Love of Camera. Somewhere along her way, Geneviève broke with the past; she became a lapsed Catholic. In 1967, she married a divorced Protestant, Director Paul Almond. In Almond's highly personal new film, The Act of the Heart, she stars as a St. Joan-like naïve who falls fatally in love with an Augustinian priest (Donald Sutherland). The Almonds live quietly with their 20-month-old son Matthew in a rambling house overlooking Montreal, one mile from the home of Geneviève's father, who still drives his city bus on its appointed daily rounds.
It is all very, very arranged and solide, like her opinions: On minis v. midis: "I dress in whatever way excites the man I'm with." On movies: "I confess it, I love the camera. When it's not on me I'm not quite alive." On acting: "As soon as they say 'Action' I can smell in the first two seconds whether I am going to get on the wave or not. And if you don't get on you have this disastrous feeling, I can tell youit's like love without climax." On Women's Liberation types: "I think they're all warped or something."

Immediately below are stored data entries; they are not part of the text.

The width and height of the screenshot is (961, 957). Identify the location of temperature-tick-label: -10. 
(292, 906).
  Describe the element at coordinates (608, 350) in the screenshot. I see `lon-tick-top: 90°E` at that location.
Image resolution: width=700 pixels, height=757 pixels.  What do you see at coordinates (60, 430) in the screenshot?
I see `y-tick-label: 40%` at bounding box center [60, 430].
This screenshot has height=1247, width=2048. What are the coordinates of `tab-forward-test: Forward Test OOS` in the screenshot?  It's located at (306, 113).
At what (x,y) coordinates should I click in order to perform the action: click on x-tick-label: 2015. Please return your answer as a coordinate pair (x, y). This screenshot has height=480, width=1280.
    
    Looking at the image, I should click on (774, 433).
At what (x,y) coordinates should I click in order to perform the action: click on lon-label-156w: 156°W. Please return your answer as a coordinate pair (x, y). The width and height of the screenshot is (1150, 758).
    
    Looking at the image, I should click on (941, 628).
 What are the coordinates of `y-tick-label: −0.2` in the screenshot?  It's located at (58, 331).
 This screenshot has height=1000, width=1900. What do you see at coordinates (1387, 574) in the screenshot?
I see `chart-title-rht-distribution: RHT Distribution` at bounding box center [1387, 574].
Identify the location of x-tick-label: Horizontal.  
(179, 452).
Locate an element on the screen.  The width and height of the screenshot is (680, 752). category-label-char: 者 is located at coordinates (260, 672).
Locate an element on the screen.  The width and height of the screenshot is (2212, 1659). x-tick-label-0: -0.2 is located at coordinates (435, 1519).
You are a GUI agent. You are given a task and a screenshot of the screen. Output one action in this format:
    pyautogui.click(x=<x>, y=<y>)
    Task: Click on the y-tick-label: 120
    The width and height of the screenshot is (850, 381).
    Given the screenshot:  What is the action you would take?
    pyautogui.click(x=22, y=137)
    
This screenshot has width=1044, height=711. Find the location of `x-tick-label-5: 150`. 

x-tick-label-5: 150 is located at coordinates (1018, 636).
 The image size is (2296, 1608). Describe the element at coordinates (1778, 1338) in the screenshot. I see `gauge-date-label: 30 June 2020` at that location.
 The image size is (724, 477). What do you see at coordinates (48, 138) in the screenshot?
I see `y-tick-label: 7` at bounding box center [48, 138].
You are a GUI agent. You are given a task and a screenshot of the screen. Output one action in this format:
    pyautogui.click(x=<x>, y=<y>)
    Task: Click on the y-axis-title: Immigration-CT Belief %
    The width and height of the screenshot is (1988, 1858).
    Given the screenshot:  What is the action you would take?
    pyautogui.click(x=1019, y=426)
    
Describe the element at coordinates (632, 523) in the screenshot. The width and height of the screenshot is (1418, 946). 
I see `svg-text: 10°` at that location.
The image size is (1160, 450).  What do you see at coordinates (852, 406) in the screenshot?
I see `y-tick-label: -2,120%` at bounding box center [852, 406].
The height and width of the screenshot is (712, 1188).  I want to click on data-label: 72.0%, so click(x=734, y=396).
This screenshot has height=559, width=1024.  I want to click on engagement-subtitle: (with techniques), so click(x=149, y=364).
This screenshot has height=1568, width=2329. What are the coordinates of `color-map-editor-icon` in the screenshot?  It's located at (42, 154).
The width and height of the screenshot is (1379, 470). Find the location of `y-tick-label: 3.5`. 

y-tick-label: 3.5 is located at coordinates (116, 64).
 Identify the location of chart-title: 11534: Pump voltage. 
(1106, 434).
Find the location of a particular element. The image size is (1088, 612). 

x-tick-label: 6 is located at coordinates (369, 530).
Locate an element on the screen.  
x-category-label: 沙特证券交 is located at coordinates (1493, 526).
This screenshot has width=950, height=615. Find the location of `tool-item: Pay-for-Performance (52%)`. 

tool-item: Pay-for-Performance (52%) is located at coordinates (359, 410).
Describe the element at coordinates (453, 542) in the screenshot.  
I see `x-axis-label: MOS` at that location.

Though flattering offers are made weekly, she remains uncommitted to a single project. Despite her firm opinions on everything else, she seems not to have made up her mind about herself. "I have signed no contract with anyone," she says. "I don't know where to go next or how to get there." But she is not likely to hesitate long when someone finally points the way. "I like being told what to do," says Geneviève Bujold. "I wish someone would tell me what to do."